Records from a dataset:
--- START ---
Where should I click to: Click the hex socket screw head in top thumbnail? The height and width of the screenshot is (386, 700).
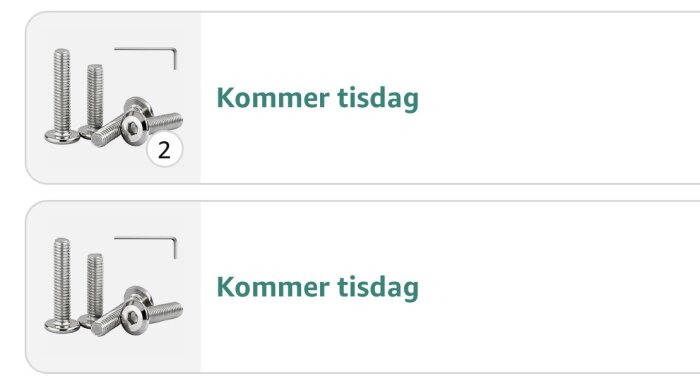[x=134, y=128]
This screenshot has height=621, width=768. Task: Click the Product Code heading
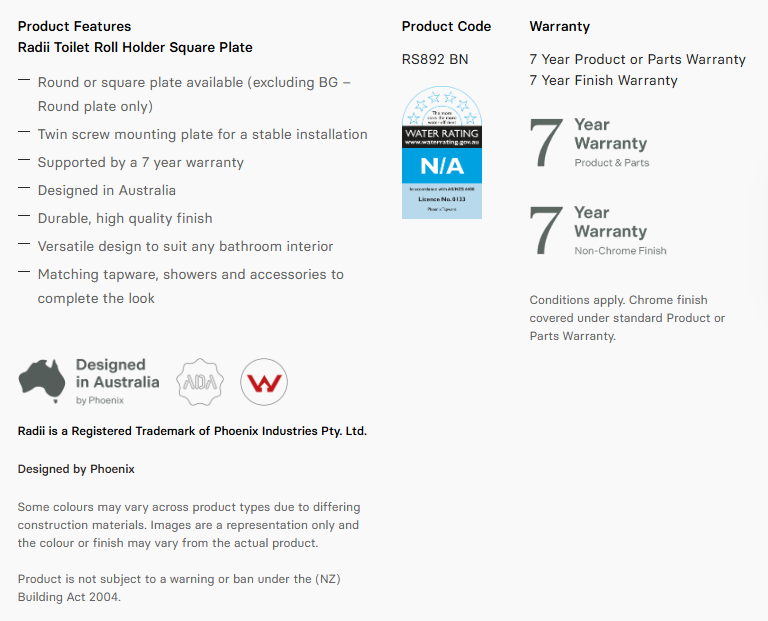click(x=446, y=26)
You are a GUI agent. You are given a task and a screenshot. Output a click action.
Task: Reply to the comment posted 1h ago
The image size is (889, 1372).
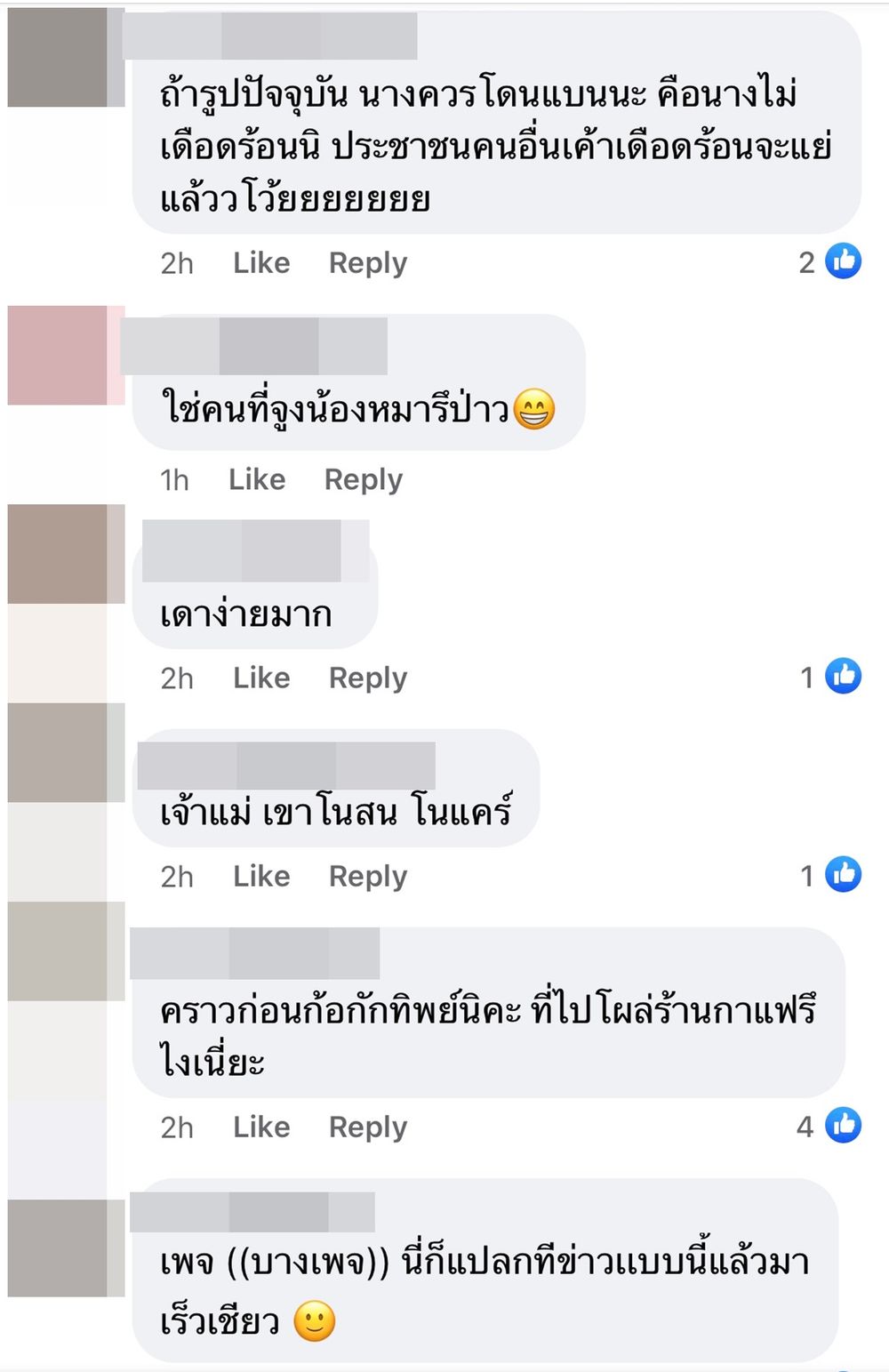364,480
--- END ---
(What to do): Across all the lines above, repeat the wording exactly and omit the pictures.

(Exercise result):
Where should I click to: Click the hex socket screw head in top thumbnail? The height and width of the screenshot is (386, 700).
[x=134, y=128]
This screenshot has height=621, width=768. Task: Click the Product Code heading
click(x=446, y=26)
You are a GUI agent. You are given a task and a screenshot. Output a click action.
Task: Reply to the comment posted 1h ago
The image size is (889, 1372).
364,480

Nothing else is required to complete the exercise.